REQUIRED WORK: Scan the entries below for the word "title". Copy out every line in which it occurs.

=== THE INPUT ===

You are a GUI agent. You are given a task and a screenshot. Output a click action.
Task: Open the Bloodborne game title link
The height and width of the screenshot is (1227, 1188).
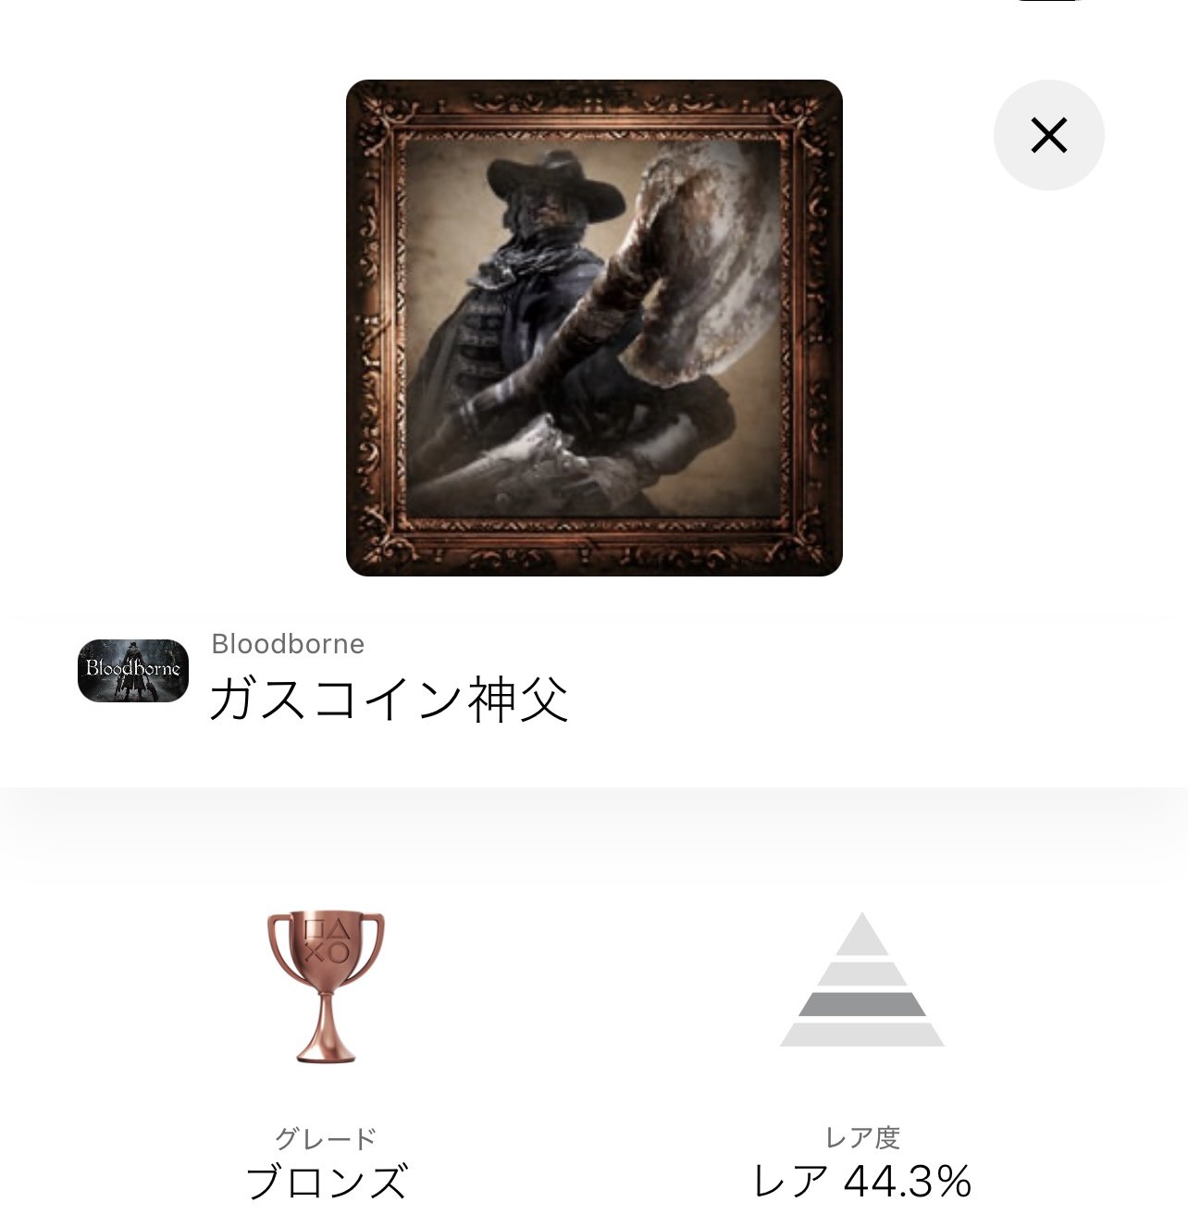pyautogui.click(x=288, y=643)
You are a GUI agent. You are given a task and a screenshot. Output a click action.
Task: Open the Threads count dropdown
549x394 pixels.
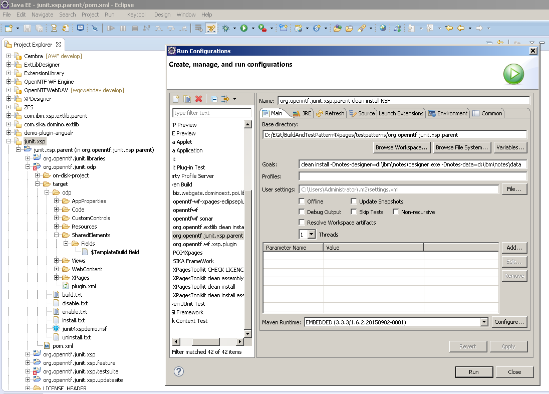pyautogui.click(x=312, y=234)
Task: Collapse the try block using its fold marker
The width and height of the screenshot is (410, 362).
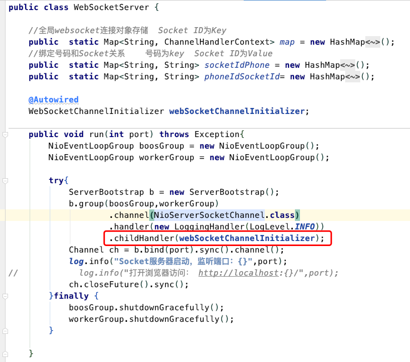Action: [x=5, y=180]
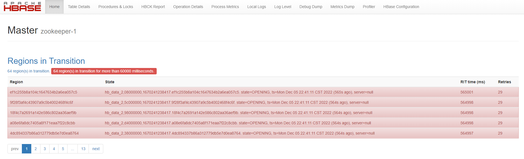The width and height of the screenshot is (524, 159).
Task: View the HBCK Report
Action: coord(153,7)
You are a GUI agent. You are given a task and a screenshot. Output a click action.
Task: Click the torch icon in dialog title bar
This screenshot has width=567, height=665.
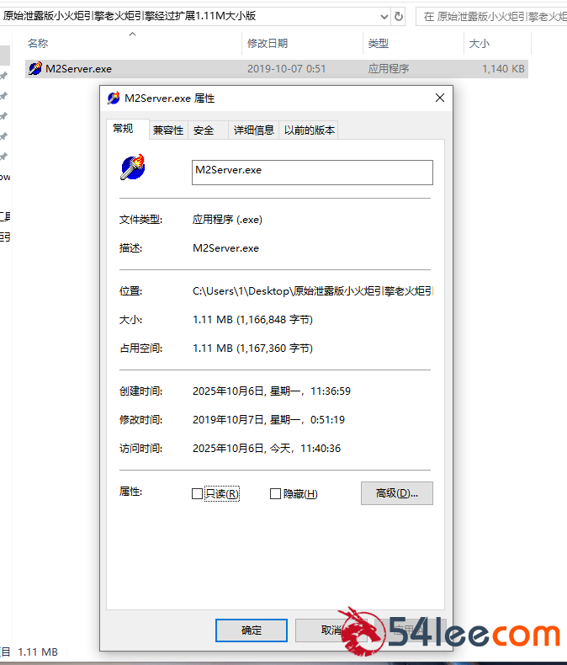(114, 98)
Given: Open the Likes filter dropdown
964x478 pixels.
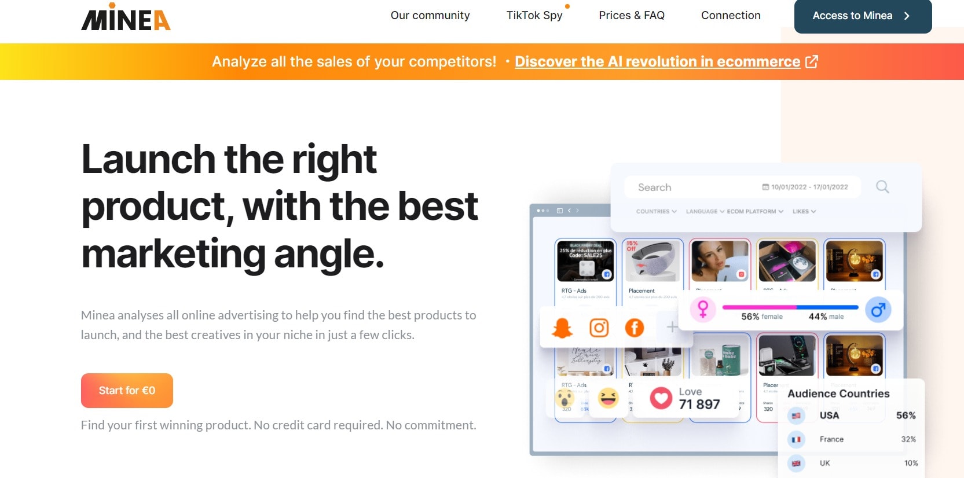Looking at the screenshot, I should click(x=804, y=211).
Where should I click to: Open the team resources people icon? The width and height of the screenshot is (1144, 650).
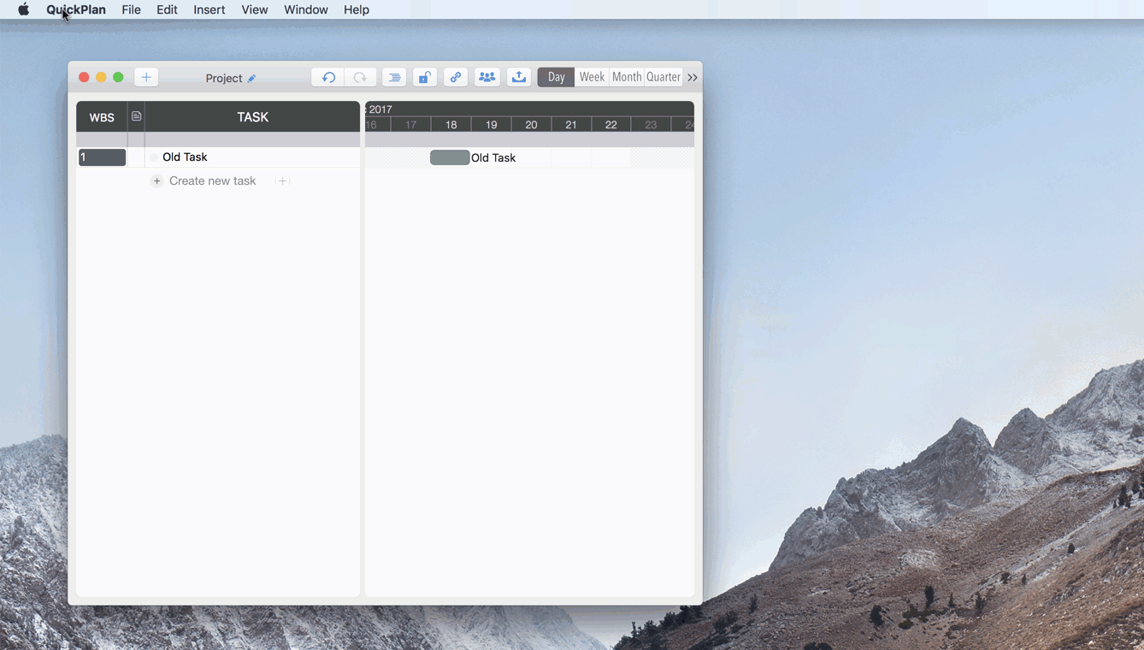tap(487, 77)
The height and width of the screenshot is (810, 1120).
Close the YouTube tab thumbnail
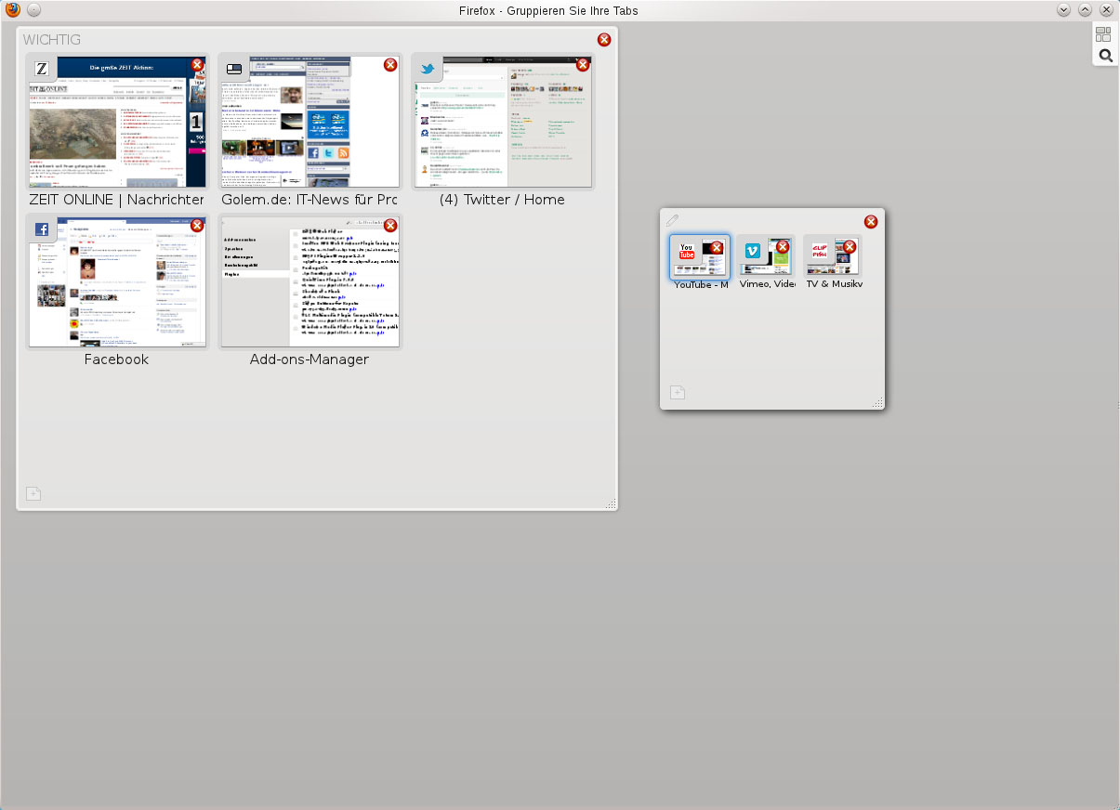717,246
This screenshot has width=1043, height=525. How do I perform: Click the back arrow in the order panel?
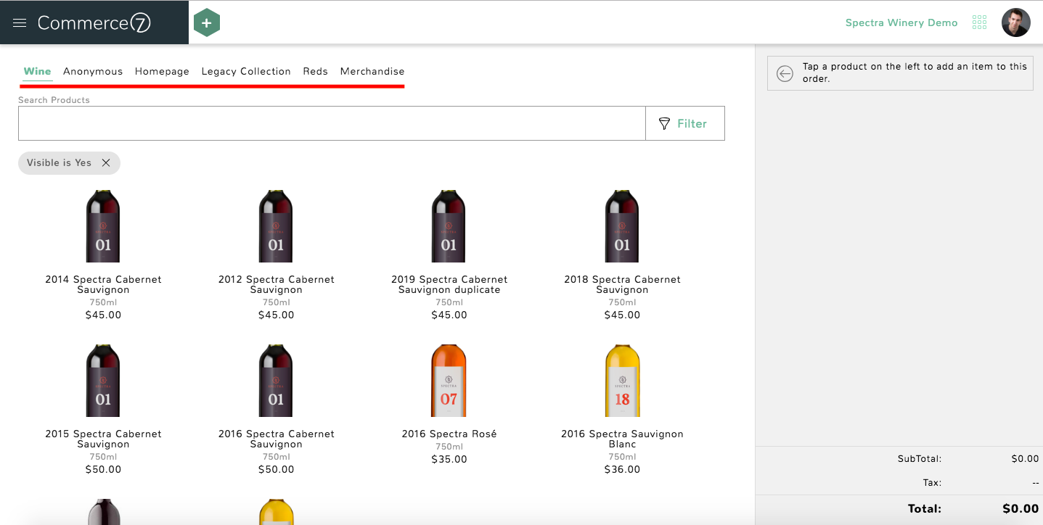click(785, 73)
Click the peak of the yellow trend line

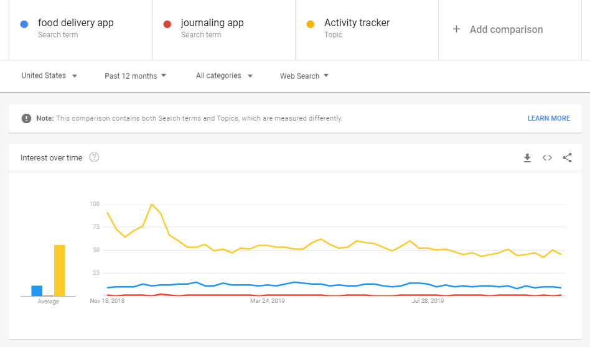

===

ANSWER FOR THE TASK:
Task: Open the Bloodborne game title link
Task: Click the torch icon in dialog title bar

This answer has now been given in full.